= Jean Lisette Aroeste =

American screenwriter (1932–2020)

Jean Lisette Aroeste (2 October 1932 – August 2020) was an American screenwriter. A librarian at the University of California, Los Angeles, she was a Star Trek fan who became one of four writers with no prior television writing credits (David Gerrold, Judy Burns and Joyce Muskat were the other three) to sell scripts to the program.

==Career==
Her first sale, "Is There in Truth No Beauty?", was an unsolicited script which Star Trek co-producer Robert H. Justman read and recommended to Gene Roddenberry.
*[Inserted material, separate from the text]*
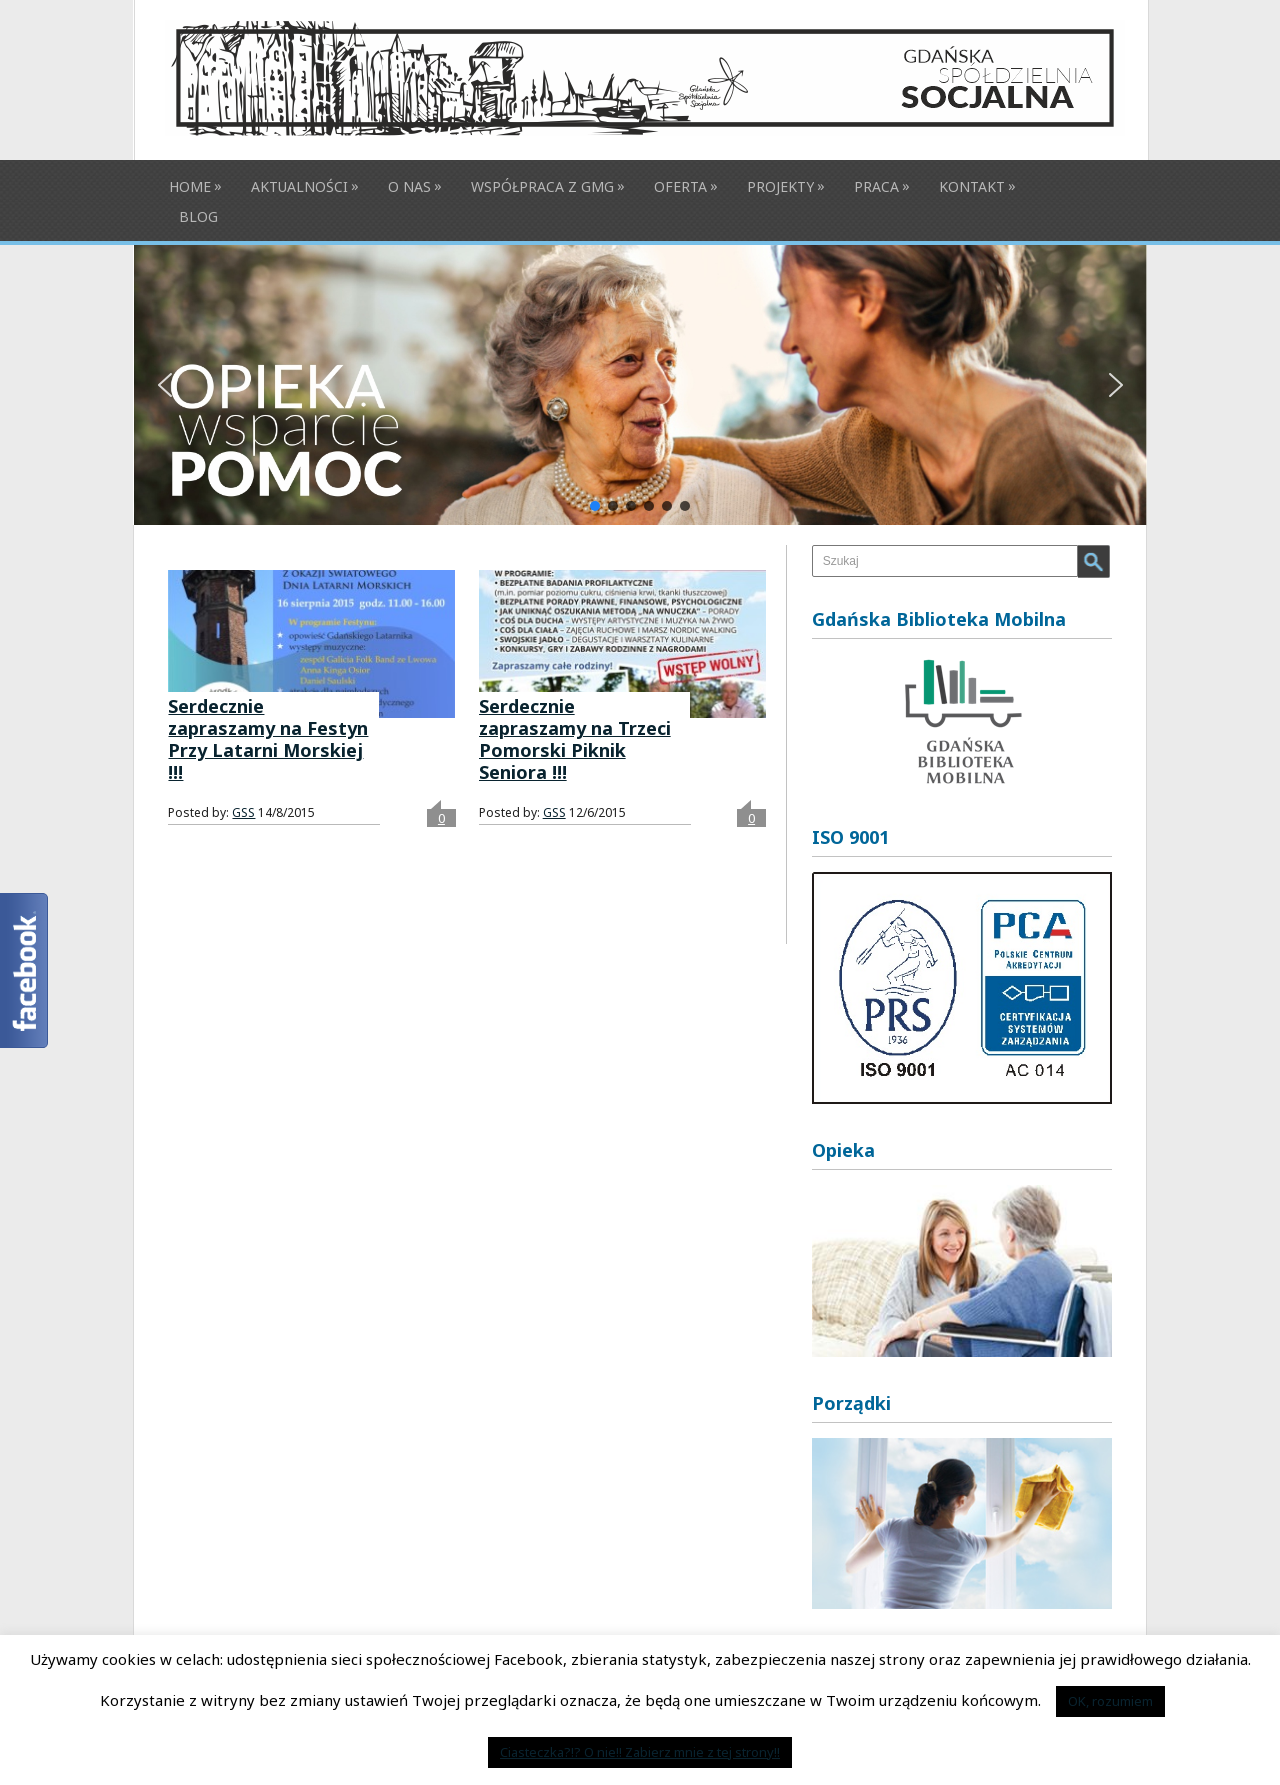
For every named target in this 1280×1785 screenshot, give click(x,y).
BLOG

She then sold the story "A Handful of Dust", which was eventually produced as "All Our Yesterdays" - the second-to-last episode of the original Star Trek series. These two episodes were her only television sales.

Aroeste had previously been an acquisitions librarian at the Harvard University Library; after UCLA, she subsequently was head of References and Collection Development at the Princeton University Library.

Aroeste died in August 2020, at the age of 87.

==Family==
Jean Lisette Aroeste was born Jean Lisette Buck, the daughter of Charles Buck (1900–1974) and Katherine Buck (née Graham, 1902–1990). She married Henry Aroeste (1927–1995) in 1967, and they divorced in 1978.